#### [GIVEN ENTRIES]
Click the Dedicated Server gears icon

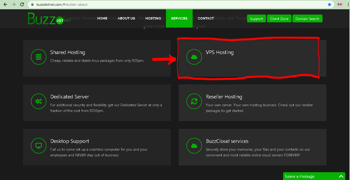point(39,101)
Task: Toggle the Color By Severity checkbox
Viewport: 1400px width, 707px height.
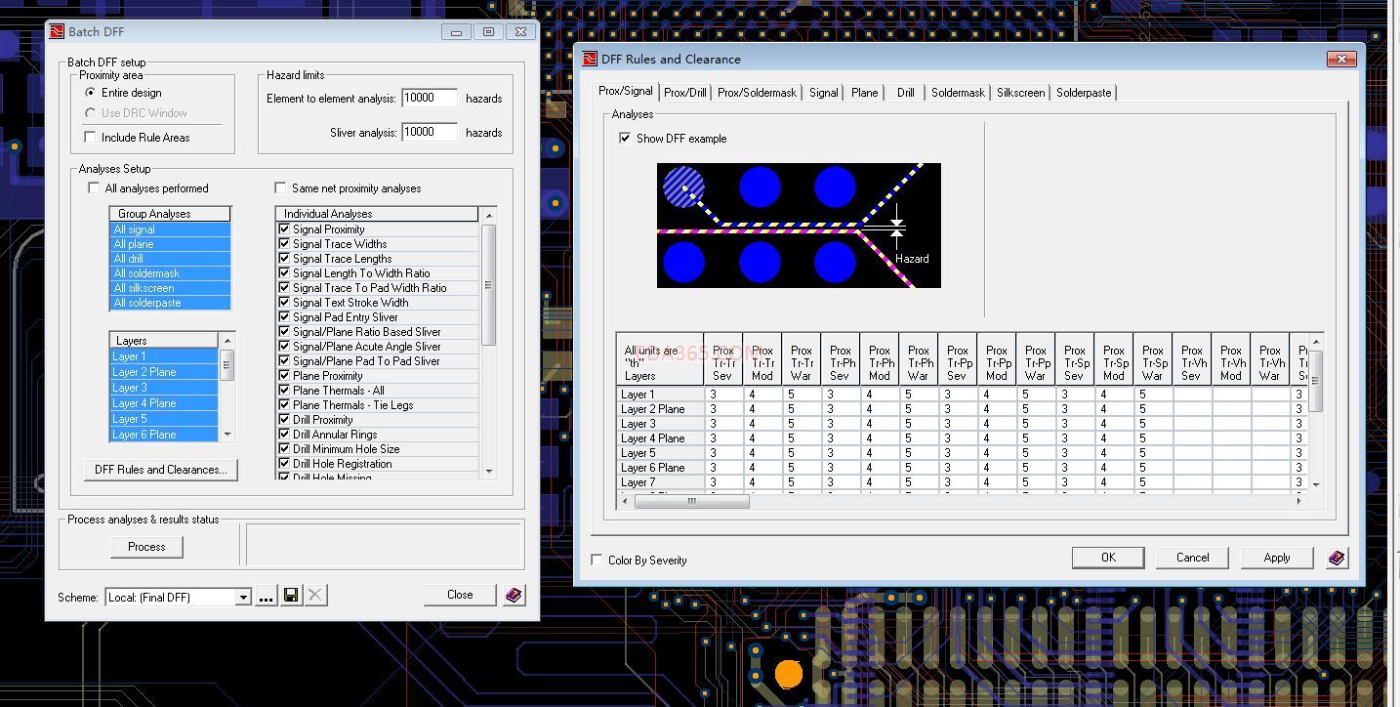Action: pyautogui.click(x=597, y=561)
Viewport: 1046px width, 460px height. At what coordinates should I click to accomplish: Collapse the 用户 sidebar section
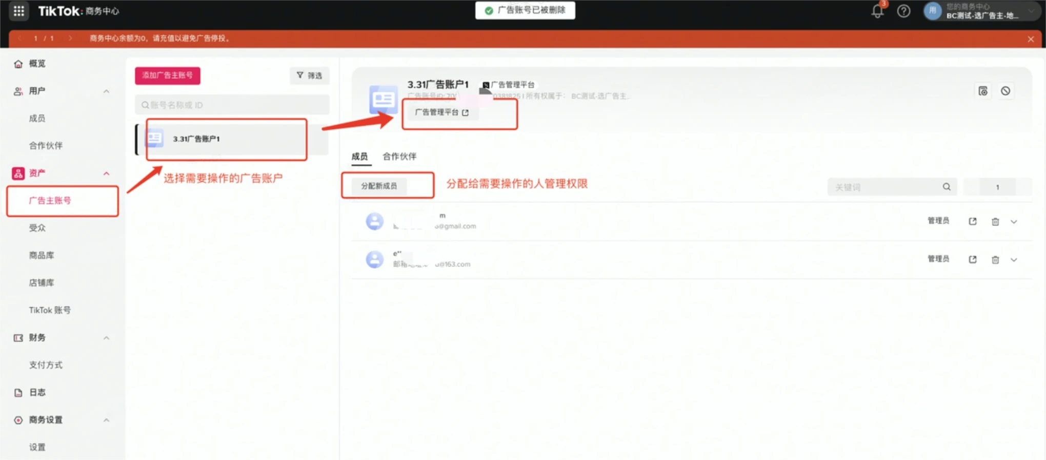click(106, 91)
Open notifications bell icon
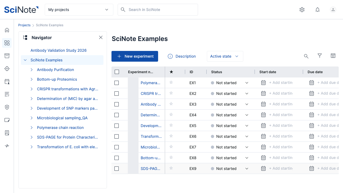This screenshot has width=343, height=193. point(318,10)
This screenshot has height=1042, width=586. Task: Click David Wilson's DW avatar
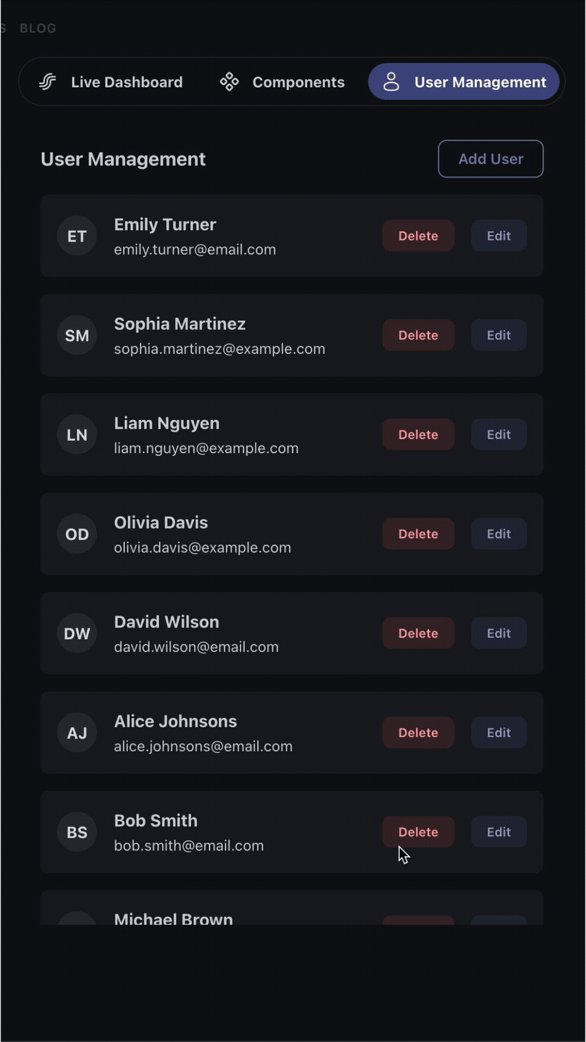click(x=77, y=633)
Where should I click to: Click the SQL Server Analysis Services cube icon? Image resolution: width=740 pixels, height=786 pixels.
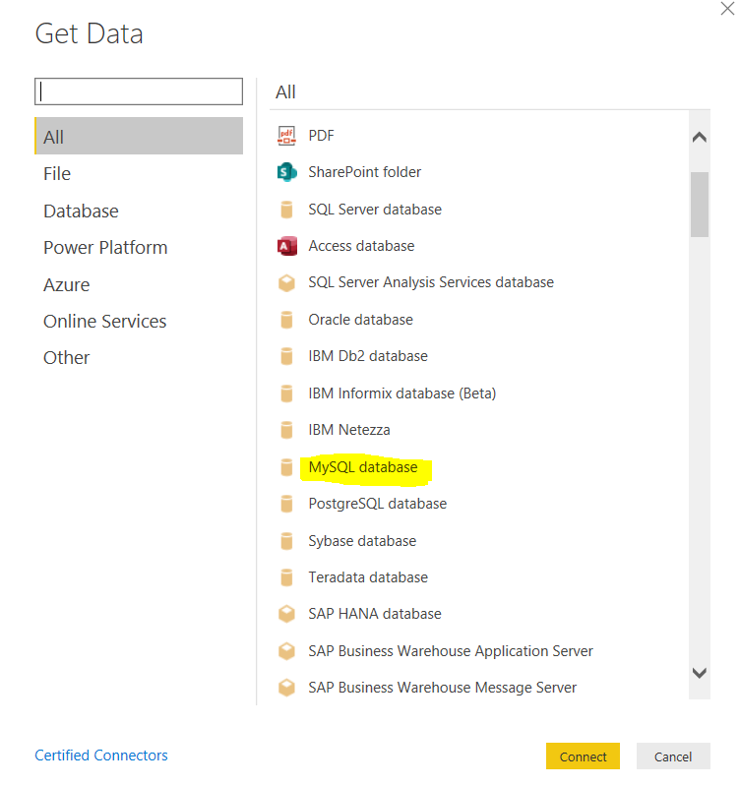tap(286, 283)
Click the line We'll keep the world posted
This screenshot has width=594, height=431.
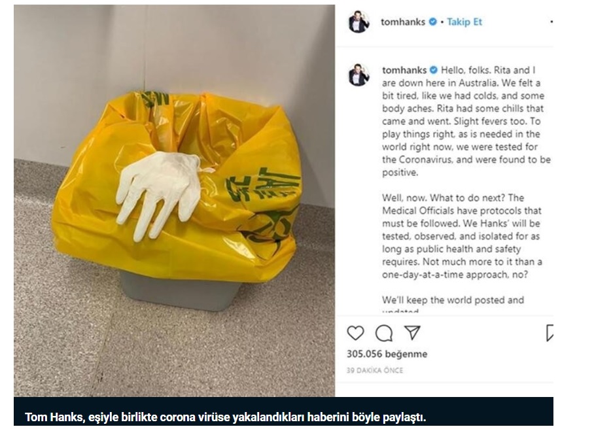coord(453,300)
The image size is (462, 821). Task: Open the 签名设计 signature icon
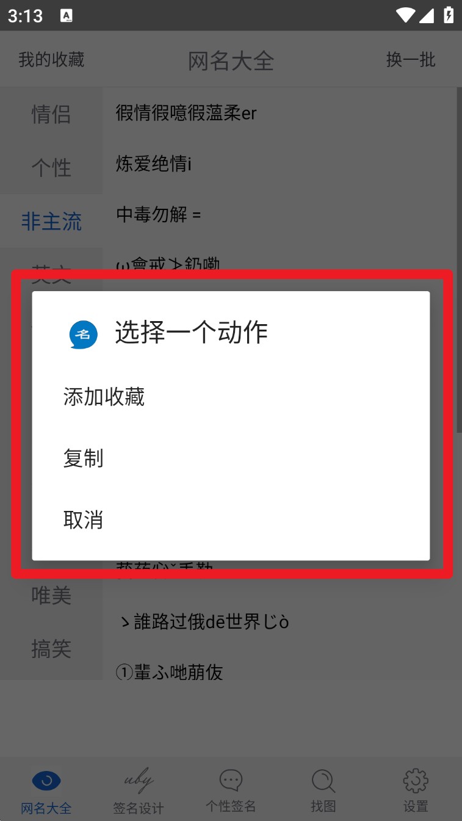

#### [REQUIRED TASK]
Turn every line of the records above into a numbered list, skipping blank lines and leaving out the pictures.

#### [RESULT]
1. Click the Dedicated Server gears icon
2. point(39,101)
3. Task: Toggle the Color By Severity checkbox
4. Viewport: 1400px width, 707px height.
5. Action: pyautogui.click(x=597, y=561)
6. Viewport: 1046px width, 460px height. At what coordinates should I click to accomplish: Collapse the 用户 sidebar section
7. click(106, 91)
8. Open notifications bell icon
9. This screenshot has width=343, height=193. point(318,10)
10. This screenshot has height=1042, width=586. Task: Click David Wilson's DW avatar
11. click(x=77, y=633)
12. Where should I click to: Click the SQL Server Analysis Services cube icon? Image resolution: width=740 pixels, height=786 pixels.
13. tap(286, 283)
14. Click the line We'll keep the world posted
15. This screenshot has width=594, height=431.
16. coord(453,300)
17. The image size is (462, 821). Task: Open the 签名设计 signature icon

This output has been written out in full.